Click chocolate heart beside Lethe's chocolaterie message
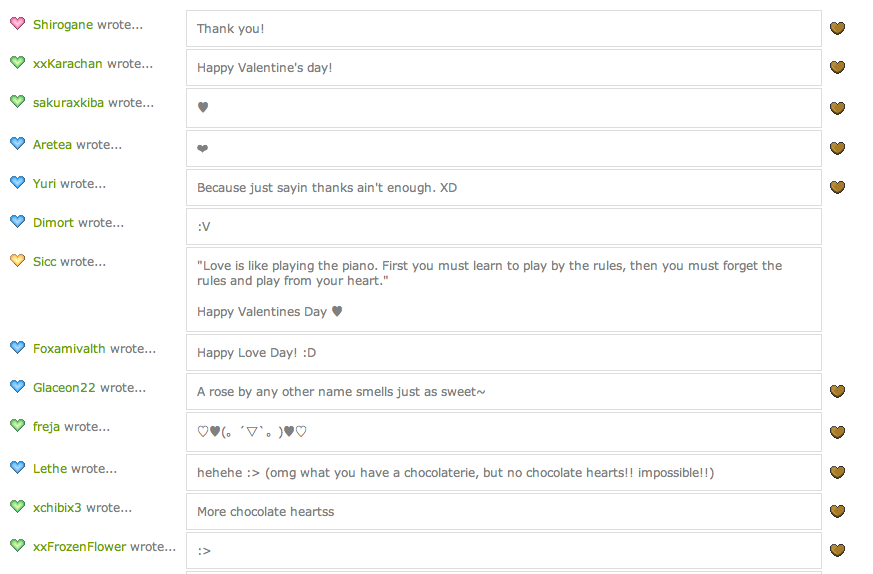 click(x=838, y=472)
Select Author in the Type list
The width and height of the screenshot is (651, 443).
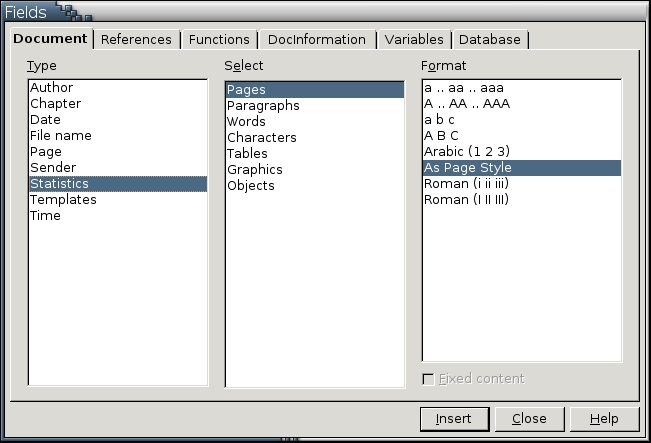point(52,88)
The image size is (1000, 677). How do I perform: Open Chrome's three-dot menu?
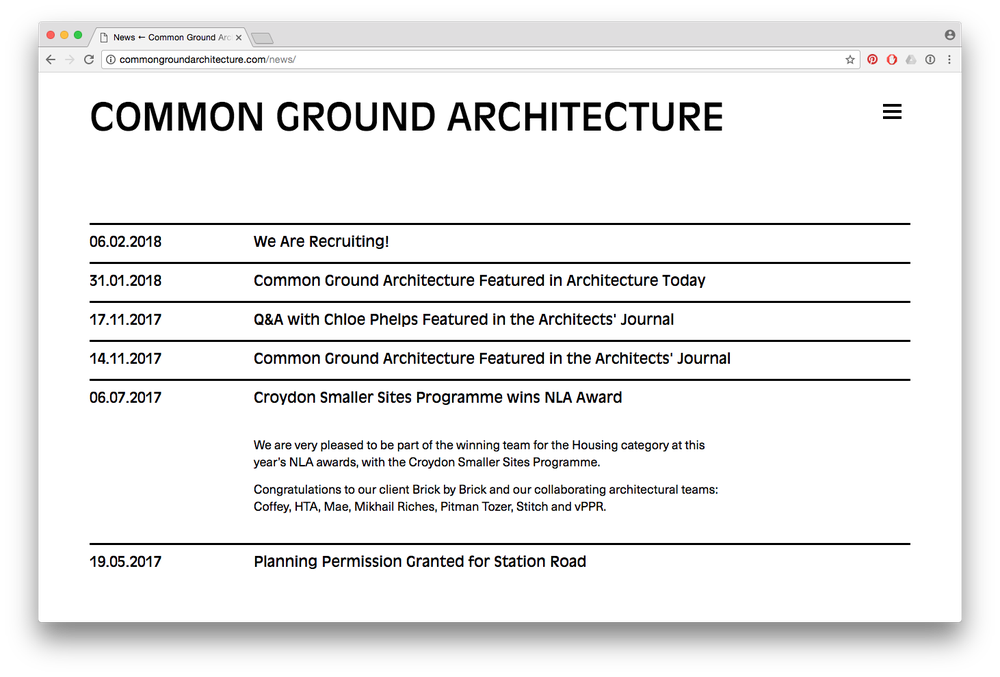click(949, 59)
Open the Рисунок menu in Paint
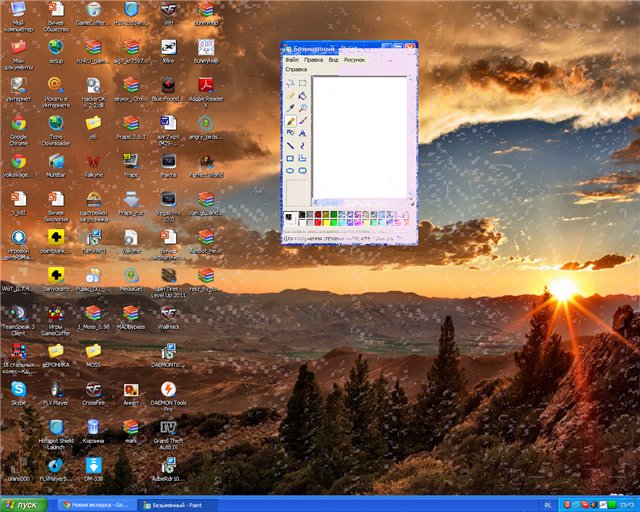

- _Directions for this task_: Would you please restate the records word for word, excluding any images?

- _Exercise output_:
Click chocolate heart beside Lethe's chocolaterie message
 click(x=838, y=472)
Select Author in the Type list
The width and height of the screenshot is (651, 443).
point(52,88)
The image size is (1000, 677). How do I perform: Open Chrome's three-dot menu?
click(949, 59)
Open the Рисунок menu in Paint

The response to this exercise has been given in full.